Deserts comprise a large portion of the Earth's land area, yet their role in the fluxes and cycles of greenhouse gases is poorly known and their likely response to climate change largely unexplored. We report a reconnaissance investigation of the concentrations and fluxes of CO 2 , CH 4 , and N 2 O along two elevation (climate) gradients in the southwestern United States. In‐soil concentrations of CO 2 increased with elevation (up to 5,000 ppm). Concentrations of CH 4 declined with depth in all soils (to less than 1 ppm), but the rates of decrease with depth increased with elevation. In contrast, concentrations and depth trends of N 2 O varied erratically. Soils were net CO 2 sources (0 to >1,500 kg CO 2 ·ha −1 ·year −1 ), and net CH 4 sinks (0.2 to >3 kg CH 4· ha −1 ·year −1 ). The small and variable N 2 O fluxes were inconsistent with the trends in soil N δ 15 N values, which decreased by 5‰ to 6‰ over about 1,000 m of elevation.

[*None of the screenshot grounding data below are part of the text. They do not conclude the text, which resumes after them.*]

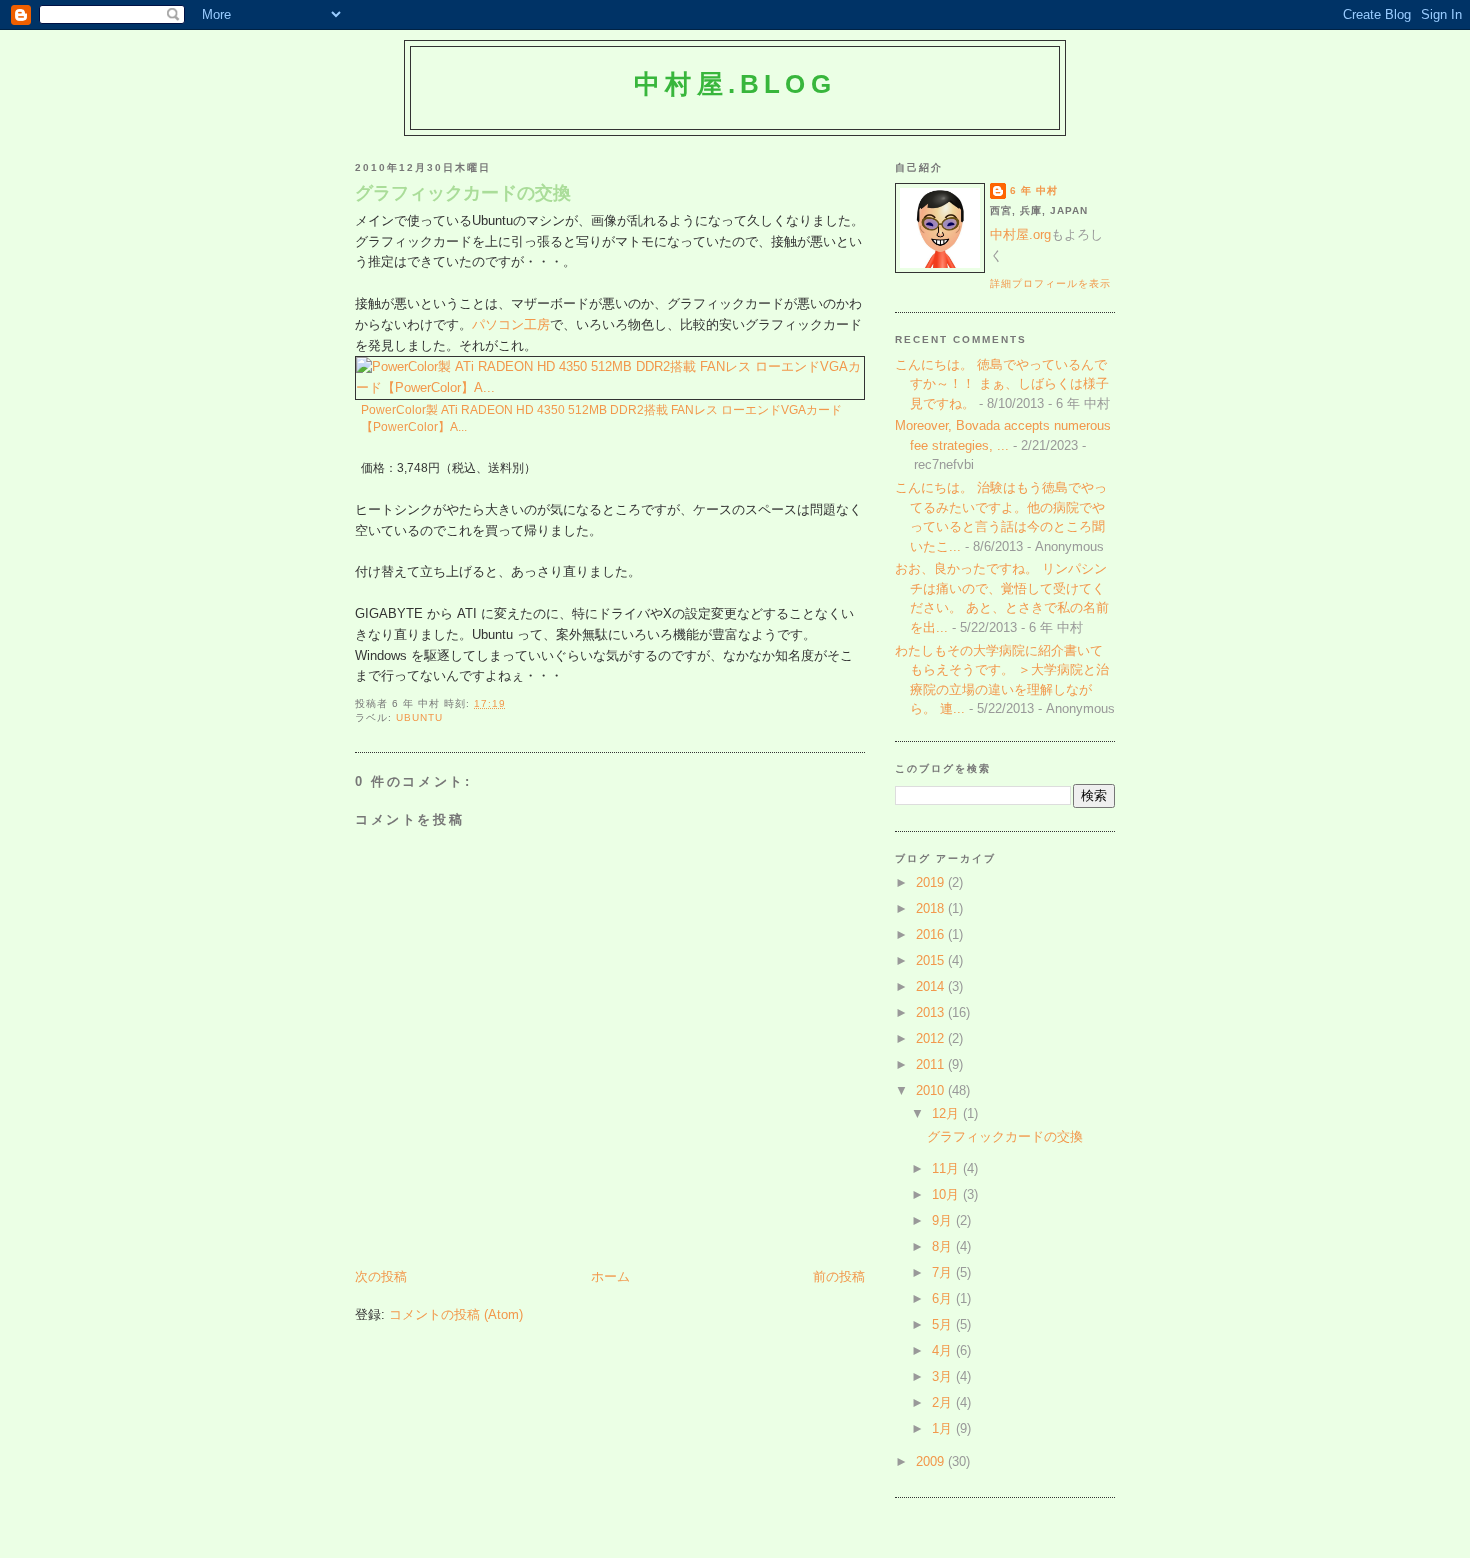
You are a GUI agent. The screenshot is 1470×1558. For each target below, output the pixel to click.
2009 (932, 1461)
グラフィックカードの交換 (463, 193)
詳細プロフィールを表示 (1050, 283)
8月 (944, 1246)
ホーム (610, 1276)
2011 (932, 1064)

The high soil N δ 15 N values (up to nearly 17‰ at the lowest elevation) indicate that there is a soil N loss mechanism that is highly depleted in 15 N, and gaseous losses—either NH 3 or N 2 O/N 2 —are suspected of driving these values. In summary, there appears to be a strong climate control on both soil CO 2 and CH 4 concentrations and to a lesser degree on calculated fluxes. The soil N trace gas concentrations indicate that deserts can be either small sources or sinks of N 2 O and that there may be significant consumption of arid soil N 2 O.